And the plan and all the elbow grease over the years worked.

Diversified Plastics of Brooklyn Park has grown to 80 employees. It became a profitable company with revenue that should top $15 million this year.

And Dow, working with adviser Chartwell Financial and an independent trustee, has completed the several-year sale of the firm to the employees through an Employee Stock Option Plan (ESOP).

Dow remains a non-employee chairman of the board.

There were prospective buyers, private equity firms and industry consolidators who offered more than the unspecified amount Dow got paid.

“Let’s just say I was paid more than $1 million,” Dow offered. “But I couldn’t go out and sell this company for more to people who I knew would not be loyal to the employees. They may have offered a job to all our people, but not necessarily. I could have made more money, but I made enough.

“From an economic point of view, the ESOP wasn’t the best thing for me. The people who appraised the businesses — Chartwell — tend to ‘down value’ the company because they don’t want to be accused by the government of lining the owner’s pockets.”

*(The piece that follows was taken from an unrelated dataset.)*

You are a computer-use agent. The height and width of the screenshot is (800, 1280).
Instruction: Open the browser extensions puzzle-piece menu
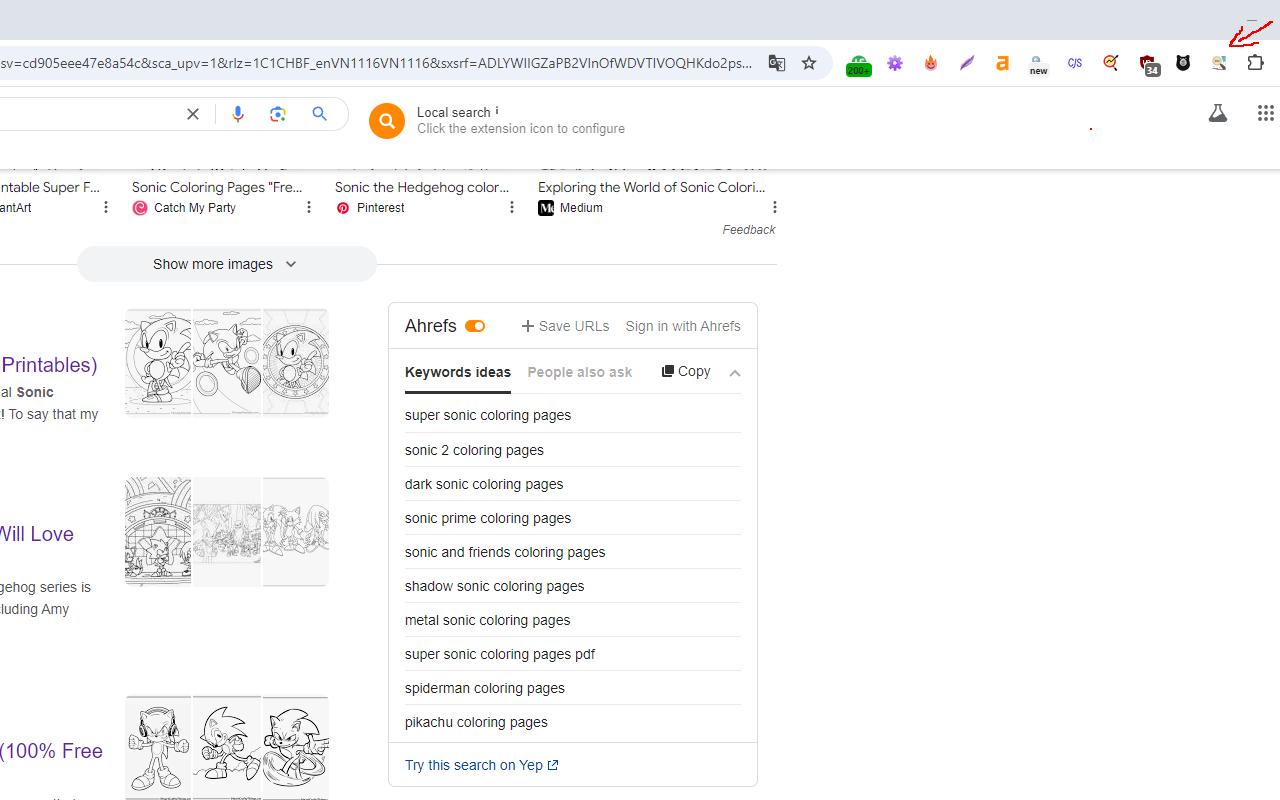(1255, 63)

Dow financed the sale personally over several years and through a loan to the ESOP by Fidelity Bank.

Government tax rules allow an ESOP, which essentially is an employee retirement plan, to buy the company from annual pretax profits that otherwise would have flowed to the previous owner.

ESOPs work best when they are conservatively structured and when companies are growing and profitable.

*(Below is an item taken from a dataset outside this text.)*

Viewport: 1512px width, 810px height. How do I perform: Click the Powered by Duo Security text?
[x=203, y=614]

Employees, including vested former employees, become owners through the ESOP. They cash out at retirement age, or sometimes when they leave the company, if they are vested. The funds can be rolled into an individual retirement account.

ESOPs, and the number of Americans who work for employee-owned companies, are on the rise. with more than 15 million people at 9,600-plus companies, according to the National Center for Employee Ownership.

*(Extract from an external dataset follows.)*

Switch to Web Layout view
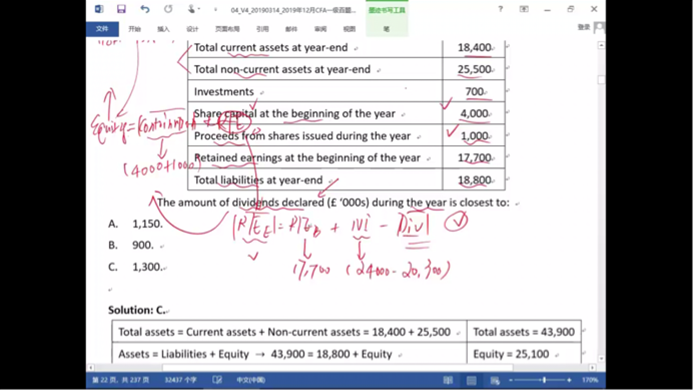Screen dimensions: 693x390 point(495,380)
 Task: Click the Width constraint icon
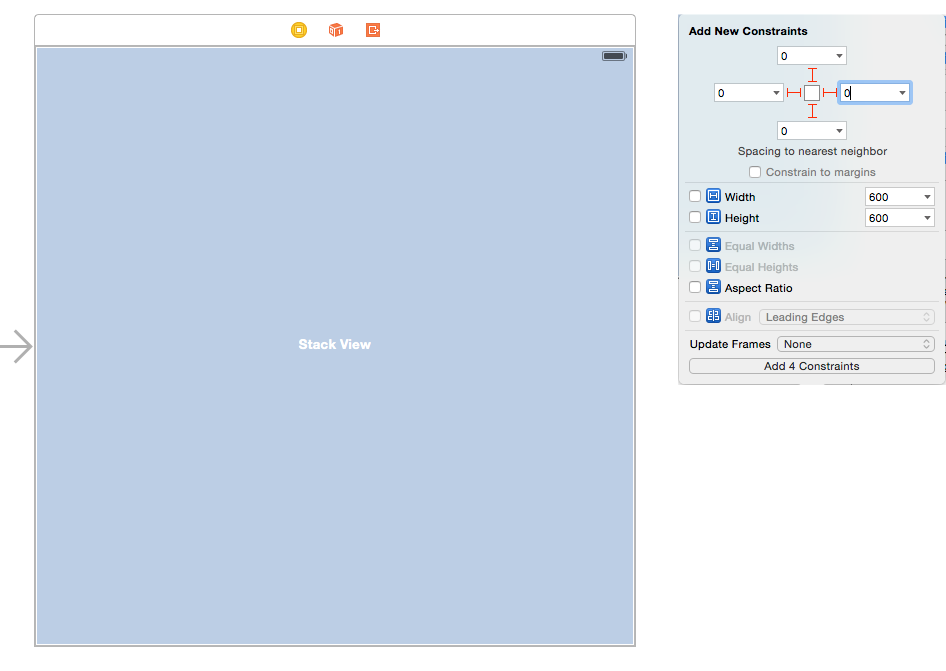click(713, 196)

Advocates say they are one of the best ways for working-to-middle class folks to build wealth through their labor during a period, dating to the 1980s, when wages have been fairly stagnant against inflation.

The sellers tend to get rich more slowly over a longer period of time than cash on the barrel head.

Things seem to be working at Diversified. It operates a 52,000-square-foot factory with modern equipment that makes components used internationally in machines that create clean water from tainted water, lithium-ion battery packages, dental X-ray machines and NASA’s Juno spacecraft.

“Jim Dow created a safe environment for employees to develop new skills, take risks and learn,” said Annette Lund, who started as a receptionist years ago and is now a vice president. “Jim encouraged me to complete my degree and passed along his technical knowledge. He is a mentor and a friend.”

Dow also has been active with local community and technical colleges and programs that encourage students to pursue manufacturing careers.

“If I had been able to script [my career], I wouldn’t have changed anything,” Dow said last week from Florida. “Even the tough days, when my wife would go in to vacuum and clean bathrooms, or the worrying about making payroll.

“It paid off. I think the world of these people at Diversified.”

Enjoy the vacation, Jim.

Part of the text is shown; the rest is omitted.